Exercise description ▸ Type out every line below exactly as it reads.
===============
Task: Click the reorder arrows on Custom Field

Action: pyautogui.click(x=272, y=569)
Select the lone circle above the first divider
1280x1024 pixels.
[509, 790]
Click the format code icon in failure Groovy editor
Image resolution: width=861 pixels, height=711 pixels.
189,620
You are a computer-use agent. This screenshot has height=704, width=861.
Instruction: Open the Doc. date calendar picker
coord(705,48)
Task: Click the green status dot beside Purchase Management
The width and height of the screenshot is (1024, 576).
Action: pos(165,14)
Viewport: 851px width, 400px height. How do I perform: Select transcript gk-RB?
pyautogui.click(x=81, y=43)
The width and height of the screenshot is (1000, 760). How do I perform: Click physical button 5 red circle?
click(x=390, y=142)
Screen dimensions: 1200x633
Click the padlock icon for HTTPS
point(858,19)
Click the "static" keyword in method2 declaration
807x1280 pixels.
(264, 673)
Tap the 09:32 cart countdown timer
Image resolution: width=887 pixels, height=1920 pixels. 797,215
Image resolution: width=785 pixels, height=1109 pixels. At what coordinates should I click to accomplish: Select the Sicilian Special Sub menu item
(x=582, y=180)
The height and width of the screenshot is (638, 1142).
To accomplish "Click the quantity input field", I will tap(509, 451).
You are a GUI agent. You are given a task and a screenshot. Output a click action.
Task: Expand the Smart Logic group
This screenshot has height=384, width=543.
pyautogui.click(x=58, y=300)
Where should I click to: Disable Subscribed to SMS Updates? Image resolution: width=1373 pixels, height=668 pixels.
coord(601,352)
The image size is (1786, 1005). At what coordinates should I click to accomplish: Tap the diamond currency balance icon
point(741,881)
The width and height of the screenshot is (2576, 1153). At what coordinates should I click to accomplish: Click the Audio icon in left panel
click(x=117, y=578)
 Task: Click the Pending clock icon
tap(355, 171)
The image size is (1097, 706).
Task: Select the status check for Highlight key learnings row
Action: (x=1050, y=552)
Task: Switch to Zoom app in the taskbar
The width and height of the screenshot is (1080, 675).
===============
The completed task ▸
Task: Click the reorder arrows on Custom Field

Action: pyautogui.click(x=272, y=569)
Select the lone circle above the first divider
1280x1024 pixels.
[509, 790]
Click the format code icon in failure Groovy editor
Image resolution: width=861 pixels, height=711 pixels.
189,620
You are a computer-use agent. This screenshot has height=704, width=861.
Instruction: Open the Doc. date calendar picker
coord(705,48)
Task: Click the green status dot beside Purchase Management
The width and height of the screenshot is (1024, 576).
Action: pos(165,14)
Viewport: 851px width, 400px height. How do I perform: Select transcript gk-RB?
pyautogui.click(x=81, y=43)
The width and height of the screenshot is (1000, 760). How do I perform: Click physical button 5 red circle?
click(x=390, y=142)
Screen dimensions: 1200x633
Click the padlock icon for HTTPS
point(858,19)
Click the "static" keyword in method2 declaration
807x1280 pixels.
(264, 673)
Tap the 09:32 cart countdown timer
Image resolution: width=887 pixels, height=1920 pixels. 797,215
Image resolution: width=785 pixels, height=1109 pixels. At what coordinates should I click to accomplish: Select the Sicilian Special Sub menu item
(x=582, y=180)
The height and width of the screenshot is (638, 1142).
To accomplish "Click the quantity input field", I will tap(509, 451).
You are a GUI agent. You are given a task and a screenshot. Output a click action.
Task: Expand the Smart Logic group
This screenshot has height=384, width=543.
pyautogui.click(x=58, y=300)
Where should I click to: Disable Subscribed to SMS Updates? Image resolution: width=1373 pixels, height=668 pixels.
coord(601,352)
The image size is (1786, 1005). At what coordinates should I click to accomplish: Tap the diamond currency balance icon
point(741,881)
The width and height of the screenshot is (2576, 1153). At what coordinates should I click to accomplish: Click the Audio icon in left panel
click(x=117, y=578)
 Task: Click the Pending clock icon
tap(355, 171)
The image size is (1097, 706).
Task: Select the status check for Highlight key learnings row
Action: (x=1050, y=552)
Task: Switch to Zoom app in the taskbar
The width and height of the screenshot is (1080, 675).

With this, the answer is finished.